(Data excerpts)
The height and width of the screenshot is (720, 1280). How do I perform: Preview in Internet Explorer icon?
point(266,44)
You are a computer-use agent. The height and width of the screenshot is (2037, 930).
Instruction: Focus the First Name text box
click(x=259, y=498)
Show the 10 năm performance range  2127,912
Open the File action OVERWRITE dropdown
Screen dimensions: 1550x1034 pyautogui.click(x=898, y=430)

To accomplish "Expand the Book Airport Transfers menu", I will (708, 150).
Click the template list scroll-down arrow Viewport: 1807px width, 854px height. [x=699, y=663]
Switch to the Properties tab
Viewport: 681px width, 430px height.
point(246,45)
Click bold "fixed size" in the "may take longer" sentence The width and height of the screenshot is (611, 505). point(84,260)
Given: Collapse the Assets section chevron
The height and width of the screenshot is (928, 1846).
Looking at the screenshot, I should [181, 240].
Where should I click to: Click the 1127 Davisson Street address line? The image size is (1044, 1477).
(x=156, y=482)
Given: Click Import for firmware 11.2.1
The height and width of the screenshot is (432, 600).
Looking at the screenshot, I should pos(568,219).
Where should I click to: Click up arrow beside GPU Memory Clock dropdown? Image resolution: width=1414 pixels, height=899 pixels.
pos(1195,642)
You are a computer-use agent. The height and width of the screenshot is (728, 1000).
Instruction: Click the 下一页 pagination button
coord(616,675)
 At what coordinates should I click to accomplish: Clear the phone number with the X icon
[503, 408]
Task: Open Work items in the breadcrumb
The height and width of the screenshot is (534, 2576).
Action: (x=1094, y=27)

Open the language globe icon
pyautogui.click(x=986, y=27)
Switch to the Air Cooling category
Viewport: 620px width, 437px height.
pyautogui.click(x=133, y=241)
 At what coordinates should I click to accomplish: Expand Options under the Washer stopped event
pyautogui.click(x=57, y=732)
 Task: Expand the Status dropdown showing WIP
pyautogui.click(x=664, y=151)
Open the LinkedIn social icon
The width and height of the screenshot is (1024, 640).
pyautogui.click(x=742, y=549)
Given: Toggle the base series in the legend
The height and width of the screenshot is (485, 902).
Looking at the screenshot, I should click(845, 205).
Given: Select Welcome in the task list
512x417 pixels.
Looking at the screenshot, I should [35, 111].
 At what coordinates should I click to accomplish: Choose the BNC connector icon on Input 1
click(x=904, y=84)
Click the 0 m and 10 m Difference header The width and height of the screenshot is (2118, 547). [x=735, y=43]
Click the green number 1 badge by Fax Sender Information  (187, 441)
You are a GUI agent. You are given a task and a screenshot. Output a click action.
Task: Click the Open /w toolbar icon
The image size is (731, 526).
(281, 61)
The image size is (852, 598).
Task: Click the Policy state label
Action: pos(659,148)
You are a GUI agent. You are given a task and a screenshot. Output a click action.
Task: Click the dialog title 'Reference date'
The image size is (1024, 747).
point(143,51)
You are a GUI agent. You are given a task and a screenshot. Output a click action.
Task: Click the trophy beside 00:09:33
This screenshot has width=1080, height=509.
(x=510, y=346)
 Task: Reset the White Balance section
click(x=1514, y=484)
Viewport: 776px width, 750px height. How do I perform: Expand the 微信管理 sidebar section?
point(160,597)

▸ Task directions:
Would you please copy out every line of the data exactly?

▸ Output:
The height and width of the screenshot is (720, 1280). How do I perform: Preview in Internet Explorer icon?
point(266,44)
You are a computer-use agent. The height and width of the screenshot is (2037, 930).
Instruction: Focus the First Name text box
click(x=259, y=498)
Show the 10 năm performance range  2127,912
Open the File action OVERWRITE dropdown
Screen dimensions: 1550x1034 pyautogui.click(x=898, y=430)

To accomplish "Expand the Book Airport Transfers menu", I will (708, 150).
Click the template list scroll-down arrow Viewport: 1807px width, 854px height. [x=699, y=663]
Switch to the Properties tab
Viewport: 681px width, 430px height.
point(246,45)
Click bold "fixed size" in the "may take longer" sentence The width and height of the screenshot is (611, 505). point(84,260)
Given: Collapse the Assets section chevron
The height and width of the screenshot is (928, 1846).
Looking at the screenshot, I should [181, 240].
Where should I click to: Click the 1127 Davisson Street address line? The image size is (1044, 1477).
(x=156, y=482)
Given: Click Import for firmware 11.2.1
The height and width of the screenshot is (432, 600).
Looking at the screenshot, I should pos(568,219).
Where should I click to: Click up arrow beside GPU Memory Clock dropdown? Image resolution: width=1414 pixels, height=899 pixels.
pos(1195,642)
You are a computer-use agent. The height and width of the screenshot is (728, 1000).
Instruction: Click the 下一页 pagination button
coord(616,675)
 At what coordinates should I click to accomplish: Clear the phone number with the X icon
[503, 408]
Task: Open Work items in the breadcrumb
The height and width of the screenshot is (534, 2576).
Action: (x=1094, y=27)

Open the language globe icon
pyautogui.click(x=986, y=27)
Switch to the Air Cooling category
Viewport: 620px width, 437px height.
pyautogui.click(x=133, y=241)
 At what coordinates should I click to accomplish: Expand Options under the Washer stopped event
pyautogui.click(x=57, y=732)
 Task: Expand the Status dropdown showing WIP
pyautogui.click(x=664, y=151)
Open the LinkedIn social icon
The width and height of the screenshot is (1024, 640).
pyautogui.click(x=742, y=549)
Given: Toggle the base series in the legend
The height and width of the screenshot is (485, 902).
Looking at the screenshot, I should click(845, 205).
Given: Select Welcome in the task list
512x417 pixels.
Looking at the screenshot, I should [35, 111].
 At what coordinates should I click to accomplish: Choose the BNC connector icon on Input 1
click(x=904, y=84)
Click the 0 m and 10 m Difference header The width and height of the screenshot is (2118, 547). [x=735, y=43]
Click the green number 1 badge by Fax Sender Information  (187, 441)
You are a GUI agent. You are given a task and a screenshot. Output a click action.
Task: Click the Open /w toolbar icon
The image size is (731, 526).
(281, 61)
The image size is (852, 598).
Task: Click the Policy state label
Action: pos(659,148)
You are a GUI agent. You are given a task and a screenshot. Output a click action.
Task: Click the dialog title 'Reference date'
The image size is (1024, 747).
point(143,51)
You are a GUI agent. You are given a task and a screenshot. Output a click action.
Task: Click the trophy beside 00:09:33
This screenshot has width=1080, height=509.
(x=510, y=346)
 Task: Reset the White Balance section
click(x=1514, y=484)
Viewport: 776px width, 750px height. How do I perform: Expand the 微信管理 sidebar section?
point(160,597)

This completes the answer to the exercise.